Woe to anyone who writes a textbook – or, more precisely, a successful textbook, one bought and used all over the world. For alongside the advantages of such success comes an almost inevitable backlash: whatever the content of the book, and however well it may fulfil its purpose, it comes to stand for the kind of grey orthodoxy that invites grumbling, rebellion and rejection.

 

David Bordwell and Kristin Thompson are the authors of the textbook Film Art: An Introduction (constantly updated, in print and via the Internet) as well as a solid guide to global film history. Film Art is comprehensive and even-handed in its approach; it is neither polemical (as, for instance, Bordwell’s Making Meaning certainly is) nor a statement of the pair’s own analytical position. But, through the odd logic of textbook resentment, all writings of Bordwell and Thompson have come, in some quarters, to represent a somewhat conservative status quo in cinema studies. Projected onto them is a phantom power (or menace) over the field that is vastly overstated.

 

I too have felt, and publicly expressed (see my 1998 review of Bordwell’s On the History of Film Style), some misgivings about the emphases and exclusions frequently wielded by this powerhouse duo: their downplaying of interpretation (whether old-fashioned or new-fangled) of a movie’s meaning; or their rejection of almost any kind of cultural reflectionism that tries to tie cinema into its socio-historical context. But, just like the turning point at the three-quarter mark of a typical film narrative (as Thompson outlines it so well in her Storytelling in the New Hollywood), the couple produced, just in the nick of time, an inspired move: they started a blog.

 

Minding Movies is a selection of pieces derived from Observations on Film Art (www.davidbordwell.net/blog), which has been running since September 2006. This is an intriguing gamble for a major university press to take, for it flies in the face of the given wisdom that people will not want to buy in print what they can read for free on-line; I hope this book can help set a trend.  It comes in six clusters, covering industrial matters; reflections on film criticism as an activity; storytelling and style; individual films; cinema understood as an art; and speculations on the medium’s future.

 

Those who follow the blog – and it has many loyal fans around the world, myself included – will not find anything new here except an informative update-postscript at the end of each piece.
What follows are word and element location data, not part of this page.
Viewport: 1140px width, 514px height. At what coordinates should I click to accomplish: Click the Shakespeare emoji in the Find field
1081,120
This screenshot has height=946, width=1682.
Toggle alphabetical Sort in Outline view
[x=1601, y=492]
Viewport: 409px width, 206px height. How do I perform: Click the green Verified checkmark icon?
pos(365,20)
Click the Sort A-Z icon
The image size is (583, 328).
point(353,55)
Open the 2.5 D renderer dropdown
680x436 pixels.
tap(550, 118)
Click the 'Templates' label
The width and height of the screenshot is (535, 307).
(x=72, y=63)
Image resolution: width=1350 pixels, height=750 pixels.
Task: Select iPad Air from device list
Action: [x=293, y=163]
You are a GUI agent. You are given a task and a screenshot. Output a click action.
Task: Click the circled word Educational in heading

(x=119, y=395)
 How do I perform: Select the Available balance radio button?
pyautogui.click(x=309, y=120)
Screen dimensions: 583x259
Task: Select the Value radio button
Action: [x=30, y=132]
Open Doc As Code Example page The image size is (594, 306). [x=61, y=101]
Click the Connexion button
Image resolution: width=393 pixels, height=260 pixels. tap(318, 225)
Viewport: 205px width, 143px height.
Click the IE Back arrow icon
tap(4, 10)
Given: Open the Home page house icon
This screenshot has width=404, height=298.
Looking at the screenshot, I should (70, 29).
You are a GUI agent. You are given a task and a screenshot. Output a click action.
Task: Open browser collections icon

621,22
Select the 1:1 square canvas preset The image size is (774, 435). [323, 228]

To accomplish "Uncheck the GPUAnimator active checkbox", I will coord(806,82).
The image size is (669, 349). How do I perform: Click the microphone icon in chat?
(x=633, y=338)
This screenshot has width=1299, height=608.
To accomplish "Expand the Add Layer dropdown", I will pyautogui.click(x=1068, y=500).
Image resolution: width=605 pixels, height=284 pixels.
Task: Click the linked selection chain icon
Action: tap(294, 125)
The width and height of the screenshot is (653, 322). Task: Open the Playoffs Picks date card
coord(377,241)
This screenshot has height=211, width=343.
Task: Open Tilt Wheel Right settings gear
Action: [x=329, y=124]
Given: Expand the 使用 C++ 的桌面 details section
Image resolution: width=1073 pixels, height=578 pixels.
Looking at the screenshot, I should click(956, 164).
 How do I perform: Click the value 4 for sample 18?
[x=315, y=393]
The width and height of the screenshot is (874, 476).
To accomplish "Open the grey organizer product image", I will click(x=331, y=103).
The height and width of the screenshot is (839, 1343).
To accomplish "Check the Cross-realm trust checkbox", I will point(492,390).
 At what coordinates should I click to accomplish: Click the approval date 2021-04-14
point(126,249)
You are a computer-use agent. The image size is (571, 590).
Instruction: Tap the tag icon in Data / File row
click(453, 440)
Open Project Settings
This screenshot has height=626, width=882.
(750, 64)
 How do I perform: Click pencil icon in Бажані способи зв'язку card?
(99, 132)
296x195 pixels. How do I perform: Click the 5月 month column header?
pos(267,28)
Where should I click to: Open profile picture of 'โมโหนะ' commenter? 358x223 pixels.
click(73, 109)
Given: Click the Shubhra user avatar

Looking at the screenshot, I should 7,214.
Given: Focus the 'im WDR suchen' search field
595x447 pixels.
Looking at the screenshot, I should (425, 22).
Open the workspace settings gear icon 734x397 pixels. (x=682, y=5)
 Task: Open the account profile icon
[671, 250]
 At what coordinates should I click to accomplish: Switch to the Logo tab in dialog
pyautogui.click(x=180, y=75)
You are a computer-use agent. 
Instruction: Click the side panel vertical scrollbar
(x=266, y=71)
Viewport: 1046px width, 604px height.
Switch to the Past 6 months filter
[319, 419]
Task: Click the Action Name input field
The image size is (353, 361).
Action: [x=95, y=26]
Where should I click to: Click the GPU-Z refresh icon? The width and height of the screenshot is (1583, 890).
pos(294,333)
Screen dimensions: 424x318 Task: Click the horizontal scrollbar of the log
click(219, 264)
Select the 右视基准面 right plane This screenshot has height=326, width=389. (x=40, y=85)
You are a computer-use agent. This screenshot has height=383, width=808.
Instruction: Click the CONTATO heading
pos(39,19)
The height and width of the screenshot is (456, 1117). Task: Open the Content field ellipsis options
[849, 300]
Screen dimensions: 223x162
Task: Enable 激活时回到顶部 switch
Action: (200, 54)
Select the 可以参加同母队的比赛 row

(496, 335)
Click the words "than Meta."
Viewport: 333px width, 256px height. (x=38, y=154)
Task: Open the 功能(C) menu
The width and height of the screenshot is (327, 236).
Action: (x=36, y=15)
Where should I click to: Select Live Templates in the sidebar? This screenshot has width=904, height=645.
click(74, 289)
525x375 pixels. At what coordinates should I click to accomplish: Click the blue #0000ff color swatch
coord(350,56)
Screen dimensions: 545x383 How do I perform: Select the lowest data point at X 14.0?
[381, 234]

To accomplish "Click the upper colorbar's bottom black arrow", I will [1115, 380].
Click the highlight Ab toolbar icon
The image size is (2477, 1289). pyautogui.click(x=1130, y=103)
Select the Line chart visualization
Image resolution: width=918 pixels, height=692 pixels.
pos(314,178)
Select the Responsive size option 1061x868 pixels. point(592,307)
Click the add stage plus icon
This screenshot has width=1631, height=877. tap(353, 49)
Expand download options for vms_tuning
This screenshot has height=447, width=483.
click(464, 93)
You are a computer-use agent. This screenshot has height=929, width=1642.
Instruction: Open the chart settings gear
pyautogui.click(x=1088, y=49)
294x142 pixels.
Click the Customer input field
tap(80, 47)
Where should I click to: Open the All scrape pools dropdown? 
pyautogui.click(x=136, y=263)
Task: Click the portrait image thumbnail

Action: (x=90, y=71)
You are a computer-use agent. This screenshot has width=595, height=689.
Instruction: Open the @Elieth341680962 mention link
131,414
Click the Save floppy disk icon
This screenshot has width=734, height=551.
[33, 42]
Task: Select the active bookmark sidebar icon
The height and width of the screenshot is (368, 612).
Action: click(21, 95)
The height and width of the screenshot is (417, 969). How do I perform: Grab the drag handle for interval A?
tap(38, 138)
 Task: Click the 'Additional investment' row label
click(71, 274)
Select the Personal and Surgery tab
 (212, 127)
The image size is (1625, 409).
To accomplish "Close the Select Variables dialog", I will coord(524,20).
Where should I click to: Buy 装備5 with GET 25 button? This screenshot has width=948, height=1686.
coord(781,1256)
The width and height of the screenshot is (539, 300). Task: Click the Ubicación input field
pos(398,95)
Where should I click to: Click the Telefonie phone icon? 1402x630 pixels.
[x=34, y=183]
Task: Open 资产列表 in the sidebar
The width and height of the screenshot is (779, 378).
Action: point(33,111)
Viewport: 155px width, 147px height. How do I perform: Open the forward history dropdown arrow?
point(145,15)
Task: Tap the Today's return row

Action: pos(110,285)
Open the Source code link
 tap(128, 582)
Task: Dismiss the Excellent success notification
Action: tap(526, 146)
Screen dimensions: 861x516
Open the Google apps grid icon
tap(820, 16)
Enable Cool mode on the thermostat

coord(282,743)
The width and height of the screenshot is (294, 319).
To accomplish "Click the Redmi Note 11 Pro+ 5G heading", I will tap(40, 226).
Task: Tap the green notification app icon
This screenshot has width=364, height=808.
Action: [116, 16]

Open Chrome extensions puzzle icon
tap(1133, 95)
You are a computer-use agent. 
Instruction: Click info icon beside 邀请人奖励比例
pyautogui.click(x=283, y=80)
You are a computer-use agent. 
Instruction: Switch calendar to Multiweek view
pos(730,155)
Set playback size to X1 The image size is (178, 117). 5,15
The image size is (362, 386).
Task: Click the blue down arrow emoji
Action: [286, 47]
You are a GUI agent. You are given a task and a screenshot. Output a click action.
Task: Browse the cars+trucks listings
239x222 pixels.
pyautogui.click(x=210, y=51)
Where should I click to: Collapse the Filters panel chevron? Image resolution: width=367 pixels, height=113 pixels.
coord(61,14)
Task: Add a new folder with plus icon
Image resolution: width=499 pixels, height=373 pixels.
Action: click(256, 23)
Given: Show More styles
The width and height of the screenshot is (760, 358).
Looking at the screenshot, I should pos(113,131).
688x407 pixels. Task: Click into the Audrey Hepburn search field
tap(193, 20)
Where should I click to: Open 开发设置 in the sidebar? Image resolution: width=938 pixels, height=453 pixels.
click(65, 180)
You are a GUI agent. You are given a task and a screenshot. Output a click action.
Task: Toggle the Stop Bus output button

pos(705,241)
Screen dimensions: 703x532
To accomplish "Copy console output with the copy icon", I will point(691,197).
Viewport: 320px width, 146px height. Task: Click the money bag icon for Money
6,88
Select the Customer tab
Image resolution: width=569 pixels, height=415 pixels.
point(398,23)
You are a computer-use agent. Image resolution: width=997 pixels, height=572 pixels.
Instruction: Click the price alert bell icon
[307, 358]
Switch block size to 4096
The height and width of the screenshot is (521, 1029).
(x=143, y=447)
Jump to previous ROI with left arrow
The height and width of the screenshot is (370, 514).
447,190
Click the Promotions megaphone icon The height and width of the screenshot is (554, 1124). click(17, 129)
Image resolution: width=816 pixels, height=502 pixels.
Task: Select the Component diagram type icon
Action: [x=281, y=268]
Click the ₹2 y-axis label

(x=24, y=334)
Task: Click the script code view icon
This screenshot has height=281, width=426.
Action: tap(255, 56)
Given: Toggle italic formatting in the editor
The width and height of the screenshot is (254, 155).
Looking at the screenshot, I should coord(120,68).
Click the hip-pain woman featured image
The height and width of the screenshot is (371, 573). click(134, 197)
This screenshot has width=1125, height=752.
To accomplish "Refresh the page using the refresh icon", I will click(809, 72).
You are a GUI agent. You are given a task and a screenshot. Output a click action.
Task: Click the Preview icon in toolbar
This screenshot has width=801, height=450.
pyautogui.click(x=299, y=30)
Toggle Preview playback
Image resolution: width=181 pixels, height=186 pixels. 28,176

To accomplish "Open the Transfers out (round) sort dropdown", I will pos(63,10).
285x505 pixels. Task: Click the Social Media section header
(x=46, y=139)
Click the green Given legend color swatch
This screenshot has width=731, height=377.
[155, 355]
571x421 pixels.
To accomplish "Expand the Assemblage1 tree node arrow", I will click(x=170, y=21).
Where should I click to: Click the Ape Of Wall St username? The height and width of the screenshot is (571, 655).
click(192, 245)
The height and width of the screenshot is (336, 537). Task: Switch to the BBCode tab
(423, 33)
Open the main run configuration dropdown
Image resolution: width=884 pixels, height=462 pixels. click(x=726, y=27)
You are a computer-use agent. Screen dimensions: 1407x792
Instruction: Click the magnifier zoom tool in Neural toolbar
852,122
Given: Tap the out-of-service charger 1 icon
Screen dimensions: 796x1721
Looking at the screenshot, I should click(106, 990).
And they may also regret some of the results of the culling necessary to form this selection: since international film festival reports, for example, are off the table, the book skews itself towards the mainstream (The Bourne Identity, Slumdog Millionaire, Babel) and away from the diversity of world cinema.

 

It is the tone of the writing that is so striking here, and so different compared to some earlier works by this pair. As befits a blog, it is looser, funnier, digressive, essayistic. Its authors are still thumping the same tubs – their exasperating preference for cognitive psychology over psychoanalysis, for example – but even the most heated polemics have a friendlier air.  And a dominant concern of their recent books – the emphasis on craft or practical problem-solving in filmmaking – finds a more natural expression in the framegrab-friendly setting of the Internet. (Actually, I have one for them to solve: how to stage a scene in which some characters sit while others stand? Directors including Sirk and Preminger made that challenge the cornerstone of their styles.)

 

Minding Movies pulls off a difficult trick supremely well. It is, in its gentle and entertaining way, a pedagogical book – which often makes the case for Internet writing as a new forum for teaching – but it is rarely stuffy or superior. Best of all, Bordwell and Thompson enjoy “debunking, zeroing in on conventional wisdom”. They come up with striking, unexpected stances: blockbusters are good for the “economic welfare of the country as a whole”; and sequels are to be celebrated. If this is what cinephiles are today calling contrarianism, then I am all for it.